Records provided:

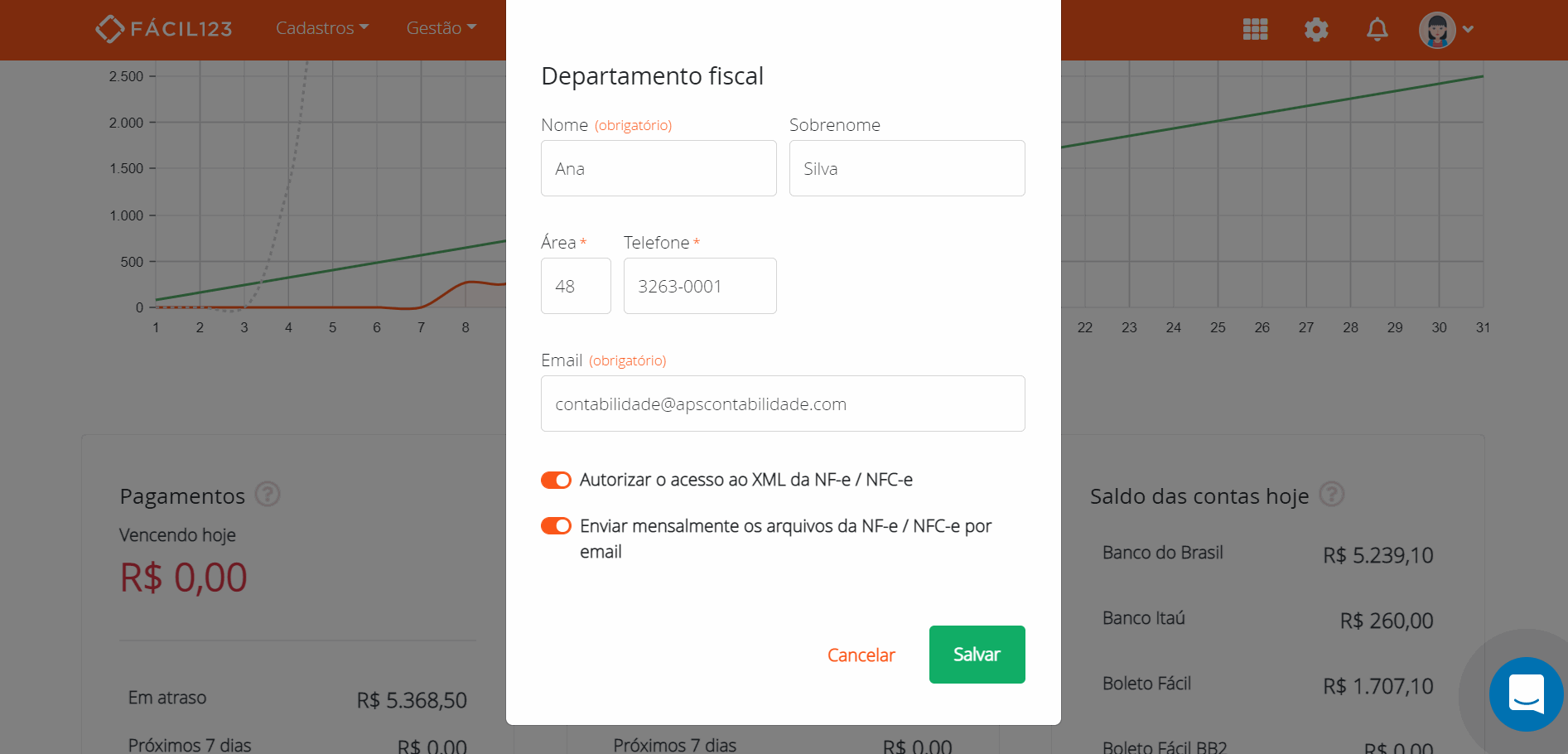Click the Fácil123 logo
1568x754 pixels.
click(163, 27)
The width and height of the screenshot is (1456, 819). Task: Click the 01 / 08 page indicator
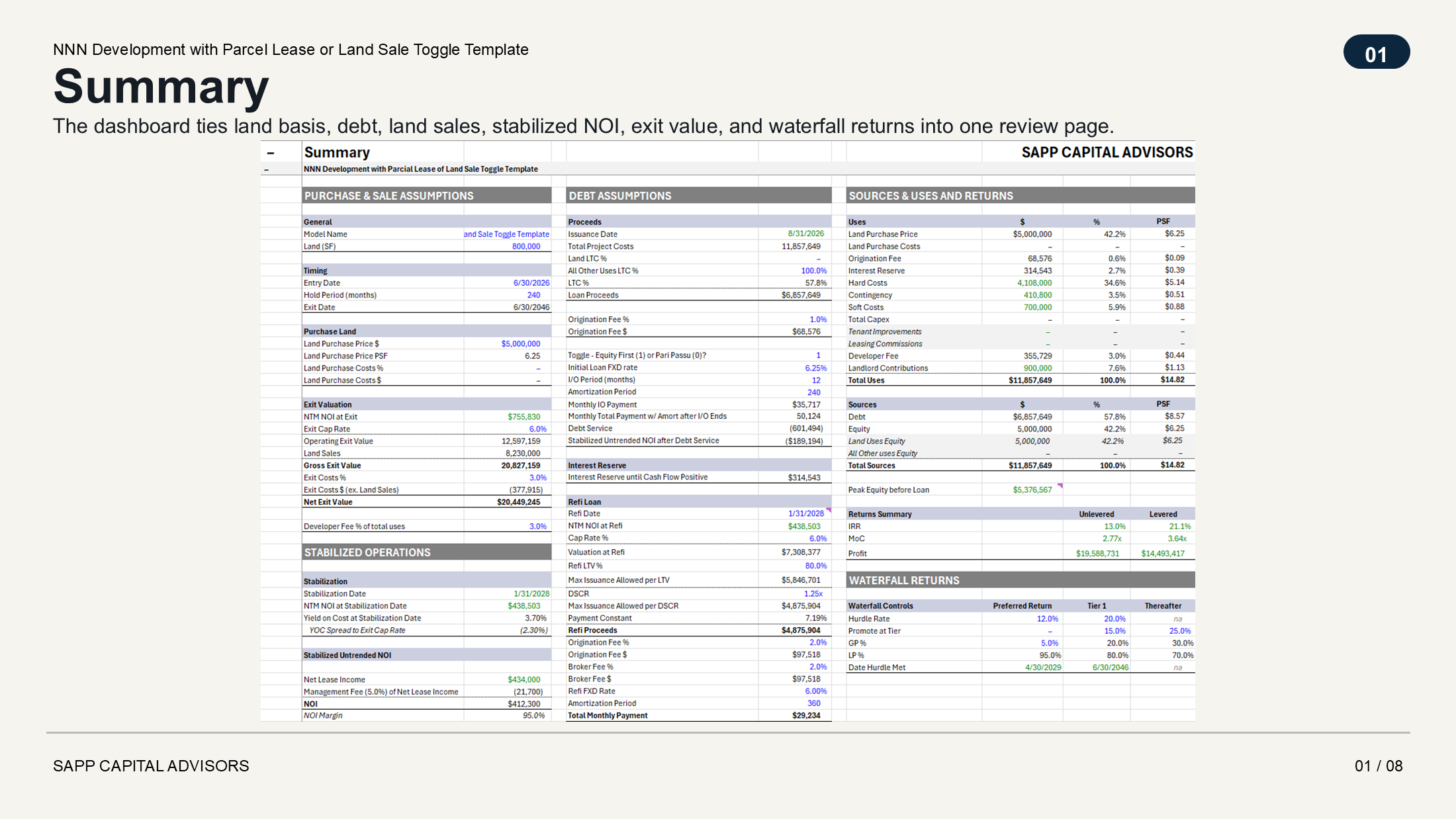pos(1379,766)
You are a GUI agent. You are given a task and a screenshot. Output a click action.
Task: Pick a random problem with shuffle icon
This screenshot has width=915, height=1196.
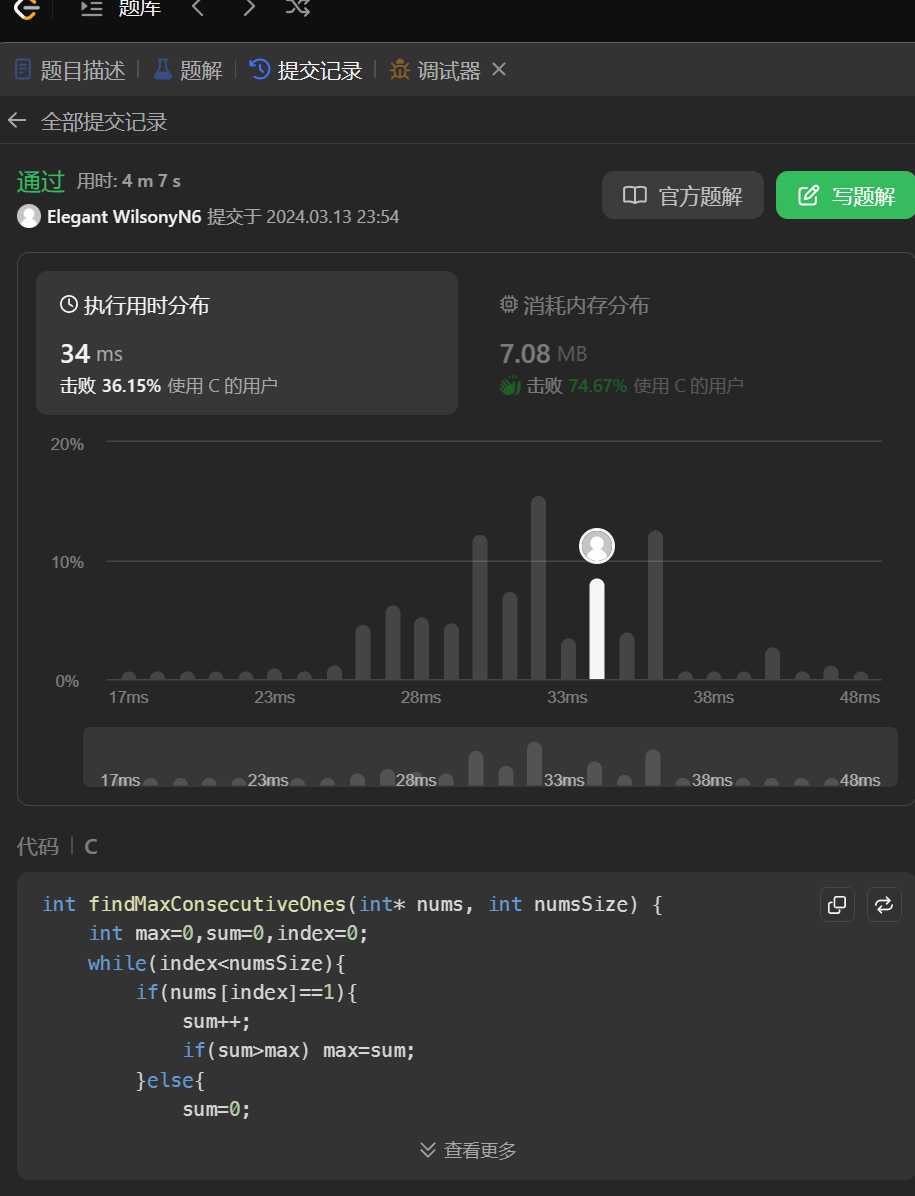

What you have to do: Extract every line of the data above that contains the string "width". Treat uppercase and lowercase letters as distinct.

Output of the task:
The width and height of the screenshot is (1456, 819). Task: Click the 01 / 08 page indicator
This screenshot has width=915, height=1196.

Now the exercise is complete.